The records are to be repeated in full, with the images removed.

[Data items]
*****

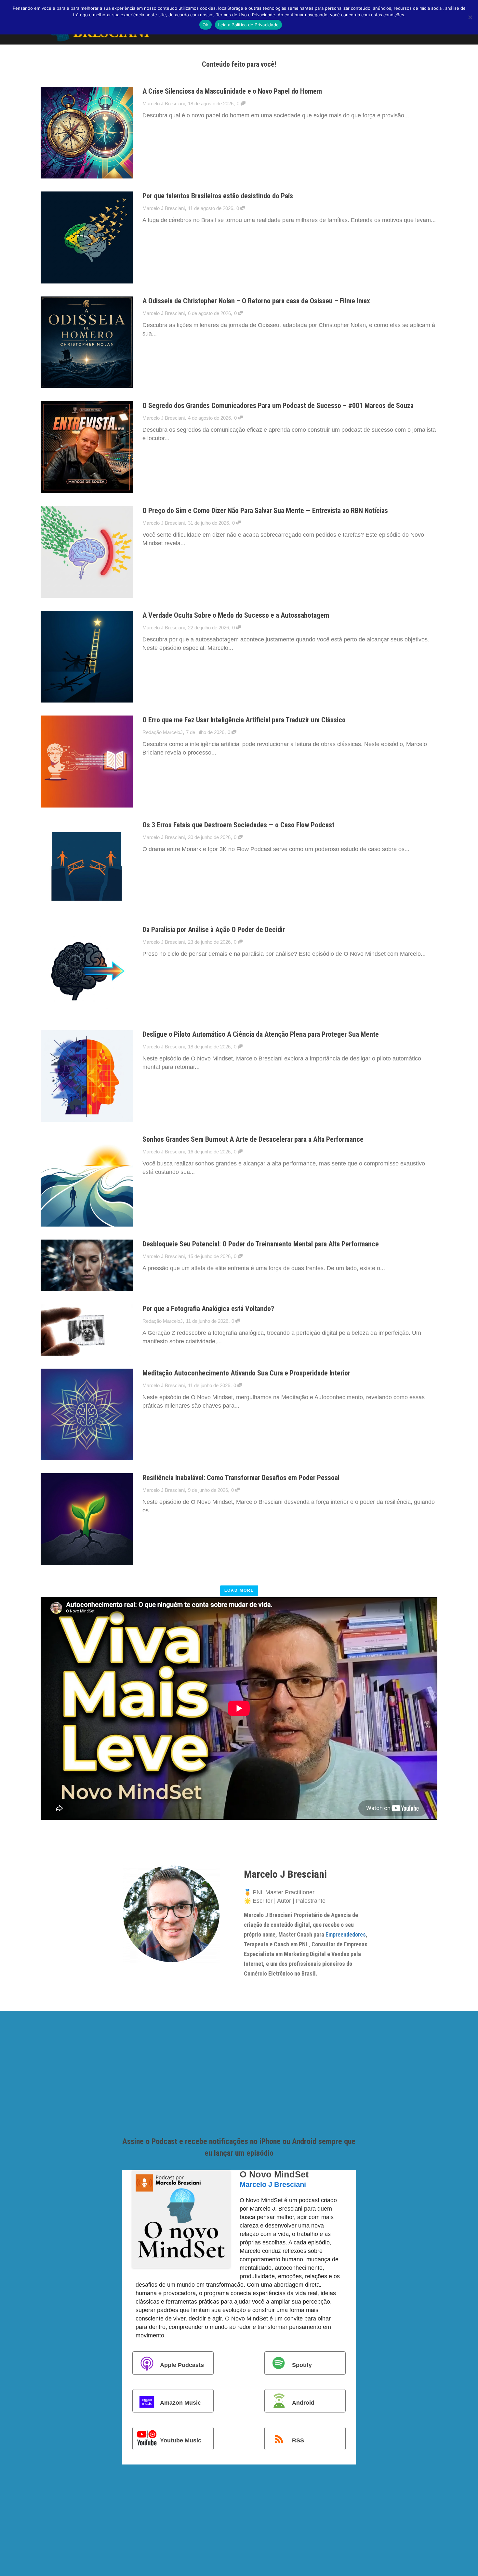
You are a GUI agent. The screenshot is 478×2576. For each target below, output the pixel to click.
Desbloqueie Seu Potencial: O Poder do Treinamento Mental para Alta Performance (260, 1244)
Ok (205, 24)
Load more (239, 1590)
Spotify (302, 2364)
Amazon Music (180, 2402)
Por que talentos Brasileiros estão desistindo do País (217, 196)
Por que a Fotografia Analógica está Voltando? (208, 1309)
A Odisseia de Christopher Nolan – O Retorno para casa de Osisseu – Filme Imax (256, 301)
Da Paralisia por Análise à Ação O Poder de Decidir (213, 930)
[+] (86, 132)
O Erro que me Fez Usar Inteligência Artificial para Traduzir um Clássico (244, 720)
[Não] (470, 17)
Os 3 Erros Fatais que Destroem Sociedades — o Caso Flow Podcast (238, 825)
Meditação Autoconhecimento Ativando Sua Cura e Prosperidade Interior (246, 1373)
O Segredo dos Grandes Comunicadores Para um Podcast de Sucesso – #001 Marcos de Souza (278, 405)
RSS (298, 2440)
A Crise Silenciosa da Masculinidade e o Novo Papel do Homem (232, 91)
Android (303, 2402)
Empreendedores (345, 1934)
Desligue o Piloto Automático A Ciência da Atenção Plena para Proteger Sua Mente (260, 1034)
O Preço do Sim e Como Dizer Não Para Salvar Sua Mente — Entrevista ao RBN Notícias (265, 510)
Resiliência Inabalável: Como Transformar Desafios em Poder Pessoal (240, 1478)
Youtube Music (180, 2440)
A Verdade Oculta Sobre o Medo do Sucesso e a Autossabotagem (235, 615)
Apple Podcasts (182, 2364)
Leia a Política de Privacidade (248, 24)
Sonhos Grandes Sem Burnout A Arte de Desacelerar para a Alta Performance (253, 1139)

*****

Response below »
You are a GUI agent. The screenshot is 478×2576. For each target below, output the pixel to click.
Desbloqueie Seu Potencial: O Poder do Treinamento Mental para Alta Performance (260, 1244)
Ok (205, 24)
Load more (239, 1590)
Spotify (302, 2364)
Amazon Music (180, 2402)
Por que talentos Brasileiros estão desistindo do País (217, 196)
Por que a Fotografia Analógica está Voltando? (208, 1309)
A Odisseia de Christopher Nolan – O Retorno para casa de Osisseu – Filme Imax (256, 301)
Da Paralisia por Análise à Ação O Poder de Decidir (213, 930)
[+] (86, 132)
O Erro que me Fez Usar Inteligência Artificial para Traduzir um Clássico (244, 720)
[Não] (470, 17)
Os 3 Erros Fatais que Destroem Sociedades — o Caso Flow Podcast (238, 825)
Meditação Autoconhecimento Ativando Sua Cura e Prosperidade Interior (246, 1373)
O Segredo dos Grandes Comunicadores Para um Podcast de Sucesso – #001 Marcos de Souza (278, 405)
RSS (298, 2440)
A Crise Silenciosa da Masculinidade e o Novo Papel do Homem (232, 91)
Android (303, 2402)
Empreendedores (345, 1934)
Desligue o Piloto Automático A Ciência da Atenção Plena para Proteger Sua Mente (260, 1034)
O Preço do Sim e Como Dizer Não Para Salvar Sua Mente — Entrevista ao RBN Notícias (265, 510)
Resiliência Inabalável: Como Transformar Desafios em Poder Pessoal (240, 1478)
Youtube Music (180, 2440)
A Verdade Oculta Sobre o Medo do Sucesso e a Autossabotagem (235, 615)
Apple Podcasts (182, 2364)
Leia a Política de Privacidade (248, 24)
Sonhos Grandes Sem Burnout A Arte de Desacelerar para a Alta Performance (253, 1139)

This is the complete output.